Il pignoramento della pensione presso l’istituto previdenziale, pur essendo assimilato a quello relativo allo stipendio come metodologia, presenta invece dei limiti decisamente più restringenti in quanto,  con l’introduzione dell’art. 13 del decreto legge n. 83/2015 e la relativa modifica degli articoli 545 e 546 c.p.c. vengono introdotti nuovi limiti alla pignorabilità, con l’obiettivo di tutelare la minima sussistenza dell’individuo. Il legislatore fondamentalmente definisce una porzione della pensione come impignorabile; la somma è calcolabile a partire dal valore dell’assegno sociale per l’anno corrente aumentato del 50%. Di conseguenza la cifra che resta al di fuori di questo limite è quella realmente pignorabile, sempre nella misura di 1/5. Portando un esempio pratico semplificato, definito l’assegno sociale in € 500,00, la somma non pignorabile per tutti i soggetti pensionati sarà 500 + (0,5×500) = 750; se il debitore X percepisce una pensione di 1000 la somma aggredibile sarà quindi di 250 e, visto il limite di legge di 1/5, il pignoramento potrà avvenire per la cifra di 250 x 1/5 = 50.

Il pignoramento del conto corrente è infine uno strumento in mano al Creditore ed all’Avvocato che permette appunto di aggredire direttamente le somme versate dal debitore presso un istituto di credito. Dal punto di vista legale la principale differenza in termini di limiti sta nella tipologia di utilizzo del conto da parte del soggetto. In caso di persona giuridica questa differenziazione non sussiste mentre se si parla di persona fisica i limiti al pignoramento differiscono se il conto sia adibito o meno all’accredito di un reddito da stipendio o pensione. Nel caso in cui il conto sia aziendale o non collegato ad un accredito  questo sarà pignorabile al 100% fino a copertura del credito; nel caso in cui il conto corrente sia invece utilizzato dal soggetto per ricevere lo stipendio o la pensione rientra il concetto della minima sussistenza dell’individuo. Un’ultima differenziazione all’interno di questo caso è infatti il momento in cui viene notificato l’atto di pignoramento; se le somme sono già state accreditate all’atto di notifica la somma non pignorabile equivarrà al triplo dell’assegno sociale (aggiornato annualmente), mentre per le somme accreditate successivamente varranno invece i limiti previsti dal terzo, quarto, quinto e settimo comma dell’art. 545 c.p.c. e precedentemente citati.
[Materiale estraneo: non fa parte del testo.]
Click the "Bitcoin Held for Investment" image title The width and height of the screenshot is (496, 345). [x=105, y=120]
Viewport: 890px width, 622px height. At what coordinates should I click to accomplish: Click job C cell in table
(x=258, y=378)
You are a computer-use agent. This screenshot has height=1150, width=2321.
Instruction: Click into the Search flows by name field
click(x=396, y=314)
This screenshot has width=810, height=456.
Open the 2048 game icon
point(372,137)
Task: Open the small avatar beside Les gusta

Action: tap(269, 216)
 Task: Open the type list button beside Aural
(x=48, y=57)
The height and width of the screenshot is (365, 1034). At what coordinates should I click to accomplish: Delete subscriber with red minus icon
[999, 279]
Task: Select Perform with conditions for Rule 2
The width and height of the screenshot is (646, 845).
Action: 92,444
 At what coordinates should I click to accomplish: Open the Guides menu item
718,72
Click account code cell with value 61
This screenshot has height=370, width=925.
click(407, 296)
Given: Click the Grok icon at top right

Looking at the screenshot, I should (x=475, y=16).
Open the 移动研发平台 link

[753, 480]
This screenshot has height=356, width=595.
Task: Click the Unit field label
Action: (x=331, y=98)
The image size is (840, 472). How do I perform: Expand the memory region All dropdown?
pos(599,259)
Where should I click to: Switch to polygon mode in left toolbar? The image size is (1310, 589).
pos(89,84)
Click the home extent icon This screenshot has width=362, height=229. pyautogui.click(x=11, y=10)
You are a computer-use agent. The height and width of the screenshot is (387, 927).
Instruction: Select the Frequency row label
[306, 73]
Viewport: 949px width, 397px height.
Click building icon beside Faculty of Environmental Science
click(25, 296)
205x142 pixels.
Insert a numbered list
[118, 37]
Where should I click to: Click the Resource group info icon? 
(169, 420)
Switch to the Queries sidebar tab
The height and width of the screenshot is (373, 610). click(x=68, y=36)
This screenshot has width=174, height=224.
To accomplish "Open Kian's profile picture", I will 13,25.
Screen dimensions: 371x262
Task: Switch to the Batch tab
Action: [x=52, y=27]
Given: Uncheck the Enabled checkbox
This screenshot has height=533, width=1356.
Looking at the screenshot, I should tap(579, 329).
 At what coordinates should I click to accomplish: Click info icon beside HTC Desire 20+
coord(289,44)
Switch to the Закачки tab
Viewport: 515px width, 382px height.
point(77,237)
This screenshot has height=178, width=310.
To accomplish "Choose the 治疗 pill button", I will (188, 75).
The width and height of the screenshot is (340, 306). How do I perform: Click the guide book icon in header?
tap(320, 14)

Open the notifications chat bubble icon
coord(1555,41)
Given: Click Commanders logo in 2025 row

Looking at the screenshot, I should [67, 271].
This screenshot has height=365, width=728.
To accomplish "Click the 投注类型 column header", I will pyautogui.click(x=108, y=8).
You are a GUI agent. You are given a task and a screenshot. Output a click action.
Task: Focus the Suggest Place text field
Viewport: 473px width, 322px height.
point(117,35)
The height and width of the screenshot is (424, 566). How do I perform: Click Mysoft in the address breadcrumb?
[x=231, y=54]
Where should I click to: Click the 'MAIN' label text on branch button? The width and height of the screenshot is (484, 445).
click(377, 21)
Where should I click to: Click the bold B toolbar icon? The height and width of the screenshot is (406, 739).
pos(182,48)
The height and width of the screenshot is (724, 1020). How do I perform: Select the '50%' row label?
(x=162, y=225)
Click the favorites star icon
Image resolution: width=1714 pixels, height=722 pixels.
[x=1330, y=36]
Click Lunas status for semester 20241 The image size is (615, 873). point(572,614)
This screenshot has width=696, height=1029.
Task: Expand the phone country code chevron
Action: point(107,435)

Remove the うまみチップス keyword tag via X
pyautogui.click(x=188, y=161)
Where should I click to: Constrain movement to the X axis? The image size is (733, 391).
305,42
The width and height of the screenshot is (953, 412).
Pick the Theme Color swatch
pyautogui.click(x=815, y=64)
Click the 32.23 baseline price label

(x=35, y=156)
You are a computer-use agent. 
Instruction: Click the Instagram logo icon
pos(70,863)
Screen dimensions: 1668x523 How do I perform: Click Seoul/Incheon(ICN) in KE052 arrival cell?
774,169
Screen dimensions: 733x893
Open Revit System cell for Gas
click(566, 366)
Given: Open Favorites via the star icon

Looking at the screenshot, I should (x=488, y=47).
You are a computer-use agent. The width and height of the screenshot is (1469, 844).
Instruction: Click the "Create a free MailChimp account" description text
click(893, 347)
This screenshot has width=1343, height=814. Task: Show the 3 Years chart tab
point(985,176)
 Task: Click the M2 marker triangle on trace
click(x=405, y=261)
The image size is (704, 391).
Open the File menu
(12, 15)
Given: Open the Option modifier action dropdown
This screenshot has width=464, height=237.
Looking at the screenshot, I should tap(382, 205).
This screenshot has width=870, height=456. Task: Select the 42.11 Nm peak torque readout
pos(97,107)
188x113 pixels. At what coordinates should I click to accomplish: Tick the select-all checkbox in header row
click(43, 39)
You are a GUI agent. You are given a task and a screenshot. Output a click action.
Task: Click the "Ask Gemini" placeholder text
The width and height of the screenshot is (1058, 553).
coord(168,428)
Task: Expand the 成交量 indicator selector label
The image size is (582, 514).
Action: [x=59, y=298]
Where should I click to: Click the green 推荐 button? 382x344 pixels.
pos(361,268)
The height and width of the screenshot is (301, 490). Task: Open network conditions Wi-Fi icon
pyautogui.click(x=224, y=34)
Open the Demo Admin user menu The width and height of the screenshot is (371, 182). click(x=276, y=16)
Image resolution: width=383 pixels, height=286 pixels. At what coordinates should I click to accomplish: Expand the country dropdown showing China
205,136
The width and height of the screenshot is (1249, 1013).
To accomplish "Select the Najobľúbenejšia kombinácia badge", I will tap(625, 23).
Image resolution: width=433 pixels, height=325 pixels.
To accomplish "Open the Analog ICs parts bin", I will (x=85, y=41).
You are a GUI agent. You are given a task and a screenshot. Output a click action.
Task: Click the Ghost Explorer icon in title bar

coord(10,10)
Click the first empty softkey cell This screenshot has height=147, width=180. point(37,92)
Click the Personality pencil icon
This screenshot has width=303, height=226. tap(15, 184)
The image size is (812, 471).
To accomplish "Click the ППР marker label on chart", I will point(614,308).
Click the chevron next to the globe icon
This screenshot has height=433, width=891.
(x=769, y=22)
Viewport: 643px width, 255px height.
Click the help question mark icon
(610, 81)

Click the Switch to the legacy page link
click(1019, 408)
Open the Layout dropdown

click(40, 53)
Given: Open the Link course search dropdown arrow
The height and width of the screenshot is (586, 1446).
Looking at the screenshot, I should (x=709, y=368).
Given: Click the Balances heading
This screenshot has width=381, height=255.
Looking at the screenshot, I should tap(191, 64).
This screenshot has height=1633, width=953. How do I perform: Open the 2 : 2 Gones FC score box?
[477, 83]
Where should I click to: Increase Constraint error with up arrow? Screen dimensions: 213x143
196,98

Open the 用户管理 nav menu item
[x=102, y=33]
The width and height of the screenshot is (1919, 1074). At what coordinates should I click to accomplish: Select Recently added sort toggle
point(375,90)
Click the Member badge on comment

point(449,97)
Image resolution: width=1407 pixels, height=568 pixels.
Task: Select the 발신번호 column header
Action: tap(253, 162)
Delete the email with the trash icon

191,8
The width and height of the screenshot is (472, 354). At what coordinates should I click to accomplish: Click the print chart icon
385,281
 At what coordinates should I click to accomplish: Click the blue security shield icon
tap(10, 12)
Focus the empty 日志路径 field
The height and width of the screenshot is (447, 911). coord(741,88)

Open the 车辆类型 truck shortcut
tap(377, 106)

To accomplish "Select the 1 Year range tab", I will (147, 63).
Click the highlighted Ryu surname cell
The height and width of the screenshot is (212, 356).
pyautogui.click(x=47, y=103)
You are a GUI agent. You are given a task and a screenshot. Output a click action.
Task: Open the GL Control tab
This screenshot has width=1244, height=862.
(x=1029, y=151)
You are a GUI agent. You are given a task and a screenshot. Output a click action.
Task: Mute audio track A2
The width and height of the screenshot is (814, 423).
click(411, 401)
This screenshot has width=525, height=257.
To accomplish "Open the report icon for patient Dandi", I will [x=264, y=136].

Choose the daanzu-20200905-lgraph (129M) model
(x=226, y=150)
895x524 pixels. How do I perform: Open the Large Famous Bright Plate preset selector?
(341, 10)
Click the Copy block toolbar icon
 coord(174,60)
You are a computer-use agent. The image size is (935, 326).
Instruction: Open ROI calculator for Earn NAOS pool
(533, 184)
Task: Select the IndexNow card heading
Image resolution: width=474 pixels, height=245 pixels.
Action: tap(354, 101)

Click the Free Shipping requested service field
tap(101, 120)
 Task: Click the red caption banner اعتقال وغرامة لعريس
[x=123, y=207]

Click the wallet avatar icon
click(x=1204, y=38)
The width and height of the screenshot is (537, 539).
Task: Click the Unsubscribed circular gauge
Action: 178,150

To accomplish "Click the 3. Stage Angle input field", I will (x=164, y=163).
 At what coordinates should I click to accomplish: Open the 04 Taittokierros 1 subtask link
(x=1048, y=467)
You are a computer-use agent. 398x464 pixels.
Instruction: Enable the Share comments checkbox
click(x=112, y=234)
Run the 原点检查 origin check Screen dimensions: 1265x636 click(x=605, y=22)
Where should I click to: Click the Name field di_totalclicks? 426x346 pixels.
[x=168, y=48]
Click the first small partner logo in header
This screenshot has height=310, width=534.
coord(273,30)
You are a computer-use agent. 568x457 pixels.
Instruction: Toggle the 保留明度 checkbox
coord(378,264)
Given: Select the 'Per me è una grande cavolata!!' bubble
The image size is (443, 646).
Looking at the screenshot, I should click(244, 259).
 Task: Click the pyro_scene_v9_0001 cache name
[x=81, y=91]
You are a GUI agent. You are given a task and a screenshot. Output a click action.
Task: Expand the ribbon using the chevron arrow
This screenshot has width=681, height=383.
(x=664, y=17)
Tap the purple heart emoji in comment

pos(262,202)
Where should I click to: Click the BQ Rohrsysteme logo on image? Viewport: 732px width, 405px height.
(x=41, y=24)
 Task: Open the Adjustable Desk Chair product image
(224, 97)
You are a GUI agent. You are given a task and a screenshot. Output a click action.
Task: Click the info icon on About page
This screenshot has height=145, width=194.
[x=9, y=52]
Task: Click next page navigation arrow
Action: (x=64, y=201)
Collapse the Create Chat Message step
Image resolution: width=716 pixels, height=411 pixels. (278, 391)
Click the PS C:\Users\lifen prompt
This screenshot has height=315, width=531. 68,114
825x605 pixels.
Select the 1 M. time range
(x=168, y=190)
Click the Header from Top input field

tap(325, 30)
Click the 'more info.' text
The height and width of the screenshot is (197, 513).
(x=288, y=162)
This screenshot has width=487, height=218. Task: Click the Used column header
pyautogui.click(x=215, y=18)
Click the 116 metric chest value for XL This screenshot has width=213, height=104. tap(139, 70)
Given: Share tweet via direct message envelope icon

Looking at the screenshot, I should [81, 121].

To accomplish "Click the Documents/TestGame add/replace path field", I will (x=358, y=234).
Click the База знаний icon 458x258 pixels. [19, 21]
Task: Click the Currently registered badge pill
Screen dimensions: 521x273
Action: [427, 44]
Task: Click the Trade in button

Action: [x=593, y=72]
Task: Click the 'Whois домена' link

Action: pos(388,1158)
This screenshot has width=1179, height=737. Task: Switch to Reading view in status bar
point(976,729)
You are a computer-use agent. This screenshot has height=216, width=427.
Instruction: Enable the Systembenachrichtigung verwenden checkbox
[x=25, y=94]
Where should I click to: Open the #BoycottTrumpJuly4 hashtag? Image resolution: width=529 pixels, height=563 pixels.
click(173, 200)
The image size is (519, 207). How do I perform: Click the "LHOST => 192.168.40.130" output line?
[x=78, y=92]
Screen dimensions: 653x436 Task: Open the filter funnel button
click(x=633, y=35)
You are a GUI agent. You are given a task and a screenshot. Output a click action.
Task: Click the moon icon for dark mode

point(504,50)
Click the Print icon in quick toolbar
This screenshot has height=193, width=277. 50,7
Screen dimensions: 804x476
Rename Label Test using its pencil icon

Per poter procedere a queste tre tipologie di pignoramento presso terzi è necessario conoscere delle informazioni che possano permettere intanto di capire se il debitore abbia in possesso uno di questi beni presso terzi e poi procedere all’esecuzione ufficiale. A sostegno del Creditore e del Legale che si occuperà del recupero crediti lo strumento più utile è quello delle indagini patrimoniali, svolte da società dotate di licenza investigativa ex 134 TULPS, che sono in grado di individuare datore di lavoro e relativo stipendio percepito, redditi da pensione ed ente previdenziale erogante ed Istituto di credito sul quale il debitore ha intestato un conto corrente. Solo nel momento in cui le indagini hanno portato ad un esito positivo si potrà procedere con cognizione di causa sul soggetto, evitando dei costi inutili su un debitore insolvente.